I've not used Aperture myself but much of what I have read about Aperture seems very similar to Lightroom.

Other programs are now available that, to varying degrees, follow the example set by Lightroom and Aperture, like ACDSee Pro Photo Manager, and IDimager.

Ian

Quote:
Originally Posted by DerekW View Post
Interesting to read the comments especially the none supportive comments - as far as I use Aperture - all the the non supportive comments are actually strengths in Aperture - it supports my library structure that I have used since I went Digital in 2000. I use the Referenced Masters process ie the master files do not inhabit the Aperture database (actually the database is more of a directory structure than a traditional database)

Yes it protects my master files from corruption and over writing.

It saves me drive space compared to my pre Aperture way of working where I kept a master copy, an edited copy and perhaps a subset of the edited files for printing or exporting to a web page program.

Less drive space means reduced back up times.

If I want to have a different interpretation of an image it will only occupy a small amount of disk space until I export it for printing or displaying.

I used to use JAlbum to create web pages - now I use Aperture

And as for processing a mass of images that require a similar amount of changing then the get the first one correct and then let the rest follow on is great and then just revisit the minority for final tweaking.

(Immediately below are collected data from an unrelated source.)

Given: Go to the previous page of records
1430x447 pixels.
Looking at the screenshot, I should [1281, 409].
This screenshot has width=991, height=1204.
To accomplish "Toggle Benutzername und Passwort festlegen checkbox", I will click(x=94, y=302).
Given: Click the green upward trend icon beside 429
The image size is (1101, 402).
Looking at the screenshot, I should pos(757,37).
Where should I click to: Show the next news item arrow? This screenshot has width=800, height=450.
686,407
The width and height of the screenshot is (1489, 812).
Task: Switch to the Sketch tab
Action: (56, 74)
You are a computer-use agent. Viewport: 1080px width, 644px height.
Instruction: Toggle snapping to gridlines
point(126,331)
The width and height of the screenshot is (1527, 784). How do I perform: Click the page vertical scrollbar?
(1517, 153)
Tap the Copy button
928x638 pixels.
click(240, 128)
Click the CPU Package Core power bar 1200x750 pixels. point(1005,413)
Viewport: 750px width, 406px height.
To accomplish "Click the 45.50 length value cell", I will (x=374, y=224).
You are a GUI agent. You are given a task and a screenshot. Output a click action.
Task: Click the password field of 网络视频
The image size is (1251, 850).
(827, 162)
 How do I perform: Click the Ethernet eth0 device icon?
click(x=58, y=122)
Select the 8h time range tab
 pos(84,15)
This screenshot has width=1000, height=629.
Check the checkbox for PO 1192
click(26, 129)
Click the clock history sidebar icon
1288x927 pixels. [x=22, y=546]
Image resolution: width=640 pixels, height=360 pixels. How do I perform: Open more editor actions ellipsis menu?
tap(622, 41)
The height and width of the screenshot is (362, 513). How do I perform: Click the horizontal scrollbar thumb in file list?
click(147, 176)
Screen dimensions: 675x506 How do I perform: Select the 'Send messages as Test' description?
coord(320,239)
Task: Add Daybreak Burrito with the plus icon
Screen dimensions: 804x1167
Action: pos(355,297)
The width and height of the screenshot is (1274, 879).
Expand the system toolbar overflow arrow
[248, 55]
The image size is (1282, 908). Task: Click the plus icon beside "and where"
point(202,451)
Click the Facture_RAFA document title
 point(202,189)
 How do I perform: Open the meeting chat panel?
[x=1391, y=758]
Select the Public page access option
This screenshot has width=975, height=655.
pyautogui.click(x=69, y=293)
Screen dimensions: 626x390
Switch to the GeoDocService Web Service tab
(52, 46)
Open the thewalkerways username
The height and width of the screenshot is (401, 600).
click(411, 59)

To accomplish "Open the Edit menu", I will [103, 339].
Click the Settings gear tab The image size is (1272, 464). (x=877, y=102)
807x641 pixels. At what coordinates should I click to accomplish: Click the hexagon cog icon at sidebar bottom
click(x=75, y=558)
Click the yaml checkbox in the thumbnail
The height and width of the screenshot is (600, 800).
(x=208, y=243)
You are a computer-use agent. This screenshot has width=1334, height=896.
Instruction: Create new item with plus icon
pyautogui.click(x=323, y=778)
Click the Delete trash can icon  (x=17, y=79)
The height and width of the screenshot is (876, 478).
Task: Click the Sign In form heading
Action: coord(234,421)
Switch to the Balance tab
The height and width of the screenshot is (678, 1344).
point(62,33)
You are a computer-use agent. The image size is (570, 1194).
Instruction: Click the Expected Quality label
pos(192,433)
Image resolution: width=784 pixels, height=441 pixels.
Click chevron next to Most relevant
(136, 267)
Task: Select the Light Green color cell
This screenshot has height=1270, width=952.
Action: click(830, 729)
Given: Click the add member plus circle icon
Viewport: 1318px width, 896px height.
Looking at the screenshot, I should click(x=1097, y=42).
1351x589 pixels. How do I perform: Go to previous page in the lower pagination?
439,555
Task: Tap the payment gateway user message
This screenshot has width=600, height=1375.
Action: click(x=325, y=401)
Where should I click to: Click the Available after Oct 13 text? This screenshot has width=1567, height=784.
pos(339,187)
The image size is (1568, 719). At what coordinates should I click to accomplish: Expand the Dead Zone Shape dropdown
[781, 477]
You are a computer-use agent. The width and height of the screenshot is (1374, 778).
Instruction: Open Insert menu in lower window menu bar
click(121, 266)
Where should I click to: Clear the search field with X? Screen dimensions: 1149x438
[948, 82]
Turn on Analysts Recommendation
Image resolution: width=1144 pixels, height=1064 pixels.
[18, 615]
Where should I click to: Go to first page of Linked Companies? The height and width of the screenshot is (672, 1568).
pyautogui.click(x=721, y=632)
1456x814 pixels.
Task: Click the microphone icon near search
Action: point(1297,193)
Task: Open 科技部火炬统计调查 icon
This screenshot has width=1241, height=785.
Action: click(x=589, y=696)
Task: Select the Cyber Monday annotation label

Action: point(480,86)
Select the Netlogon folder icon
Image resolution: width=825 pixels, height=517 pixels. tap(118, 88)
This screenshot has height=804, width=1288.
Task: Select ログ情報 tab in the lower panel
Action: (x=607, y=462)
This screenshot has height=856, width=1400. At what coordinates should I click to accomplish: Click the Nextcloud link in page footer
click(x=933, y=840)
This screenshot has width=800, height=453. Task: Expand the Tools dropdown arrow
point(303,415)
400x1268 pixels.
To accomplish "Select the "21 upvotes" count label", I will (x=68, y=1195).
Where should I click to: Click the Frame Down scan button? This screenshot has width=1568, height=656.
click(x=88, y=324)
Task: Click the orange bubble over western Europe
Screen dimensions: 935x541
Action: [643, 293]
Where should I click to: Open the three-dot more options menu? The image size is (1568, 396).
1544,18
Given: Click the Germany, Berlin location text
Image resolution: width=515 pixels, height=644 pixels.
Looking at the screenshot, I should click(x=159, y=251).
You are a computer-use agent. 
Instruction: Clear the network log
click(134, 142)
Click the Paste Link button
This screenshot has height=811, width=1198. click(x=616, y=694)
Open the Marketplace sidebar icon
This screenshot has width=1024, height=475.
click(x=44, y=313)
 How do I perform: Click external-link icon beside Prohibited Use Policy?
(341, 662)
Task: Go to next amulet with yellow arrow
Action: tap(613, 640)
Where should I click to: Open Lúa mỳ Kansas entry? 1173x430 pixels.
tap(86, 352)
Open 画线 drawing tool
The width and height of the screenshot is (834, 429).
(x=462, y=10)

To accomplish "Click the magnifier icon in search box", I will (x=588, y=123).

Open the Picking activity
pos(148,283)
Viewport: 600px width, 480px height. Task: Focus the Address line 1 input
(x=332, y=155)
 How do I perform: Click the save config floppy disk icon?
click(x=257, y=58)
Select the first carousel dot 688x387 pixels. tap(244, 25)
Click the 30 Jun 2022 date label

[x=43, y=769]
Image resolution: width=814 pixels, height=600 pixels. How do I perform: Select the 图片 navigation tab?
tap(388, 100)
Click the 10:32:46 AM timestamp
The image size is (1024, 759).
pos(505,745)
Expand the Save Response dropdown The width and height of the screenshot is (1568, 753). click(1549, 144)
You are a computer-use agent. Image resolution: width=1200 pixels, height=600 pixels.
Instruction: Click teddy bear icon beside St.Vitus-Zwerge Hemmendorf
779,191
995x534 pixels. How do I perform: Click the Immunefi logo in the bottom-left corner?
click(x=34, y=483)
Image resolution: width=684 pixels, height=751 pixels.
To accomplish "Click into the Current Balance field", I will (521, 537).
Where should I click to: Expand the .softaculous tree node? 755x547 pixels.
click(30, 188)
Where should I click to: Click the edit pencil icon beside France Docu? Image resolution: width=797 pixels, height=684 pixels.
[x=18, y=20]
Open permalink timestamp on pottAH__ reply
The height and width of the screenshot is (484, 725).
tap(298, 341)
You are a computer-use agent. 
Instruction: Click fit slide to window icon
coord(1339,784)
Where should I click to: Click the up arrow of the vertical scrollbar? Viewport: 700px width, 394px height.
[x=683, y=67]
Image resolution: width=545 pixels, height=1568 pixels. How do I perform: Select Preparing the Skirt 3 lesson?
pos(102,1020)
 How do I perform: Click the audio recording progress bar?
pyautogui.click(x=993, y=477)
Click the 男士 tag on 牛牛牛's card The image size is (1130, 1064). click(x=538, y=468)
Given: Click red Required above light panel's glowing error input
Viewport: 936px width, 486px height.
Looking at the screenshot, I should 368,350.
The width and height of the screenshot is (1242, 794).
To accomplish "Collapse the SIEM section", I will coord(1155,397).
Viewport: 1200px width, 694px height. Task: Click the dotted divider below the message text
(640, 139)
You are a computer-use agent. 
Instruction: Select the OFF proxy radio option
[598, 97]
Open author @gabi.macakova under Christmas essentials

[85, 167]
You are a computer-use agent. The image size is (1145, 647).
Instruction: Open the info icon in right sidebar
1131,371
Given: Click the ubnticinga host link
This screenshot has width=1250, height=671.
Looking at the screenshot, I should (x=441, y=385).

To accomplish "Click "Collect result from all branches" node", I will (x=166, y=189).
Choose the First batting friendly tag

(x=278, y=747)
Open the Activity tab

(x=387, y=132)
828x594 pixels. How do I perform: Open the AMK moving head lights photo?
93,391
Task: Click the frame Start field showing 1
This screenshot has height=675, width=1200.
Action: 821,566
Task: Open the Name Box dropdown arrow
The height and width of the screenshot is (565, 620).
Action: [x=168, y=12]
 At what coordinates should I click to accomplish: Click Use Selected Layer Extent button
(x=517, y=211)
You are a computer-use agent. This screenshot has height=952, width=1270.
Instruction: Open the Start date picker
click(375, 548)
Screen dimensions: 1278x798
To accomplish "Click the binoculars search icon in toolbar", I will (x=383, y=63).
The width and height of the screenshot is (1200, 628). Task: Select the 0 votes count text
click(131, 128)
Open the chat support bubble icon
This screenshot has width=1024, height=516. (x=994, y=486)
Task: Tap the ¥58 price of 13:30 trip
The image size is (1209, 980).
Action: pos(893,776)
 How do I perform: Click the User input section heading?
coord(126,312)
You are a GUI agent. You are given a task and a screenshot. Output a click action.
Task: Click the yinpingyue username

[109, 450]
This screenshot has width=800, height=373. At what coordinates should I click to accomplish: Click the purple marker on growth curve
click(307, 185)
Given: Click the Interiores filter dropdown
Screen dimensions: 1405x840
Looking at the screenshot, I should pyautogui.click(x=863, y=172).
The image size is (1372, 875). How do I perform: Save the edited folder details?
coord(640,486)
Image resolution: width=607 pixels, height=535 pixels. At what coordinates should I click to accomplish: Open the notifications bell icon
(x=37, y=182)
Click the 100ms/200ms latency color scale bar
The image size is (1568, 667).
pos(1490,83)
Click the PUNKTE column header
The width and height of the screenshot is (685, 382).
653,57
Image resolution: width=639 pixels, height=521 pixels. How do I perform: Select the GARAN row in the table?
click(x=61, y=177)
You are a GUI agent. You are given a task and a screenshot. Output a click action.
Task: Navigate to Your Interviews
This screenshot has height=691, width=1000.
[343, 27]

The discussions on the use of Raw rather than Jpeg used to intimidate me, however with Aperture it makes no difference as far as I am concerned (apart from the extra information I can get from RAW re Jpeg) the Raw image is as easily viewed as a Jpeg.

Regardless of the type of image I am taking eg family party, holiday or more formal function I take Raw images and let the computer take the strain.

Moving on to Aperture was a great leap forward to me.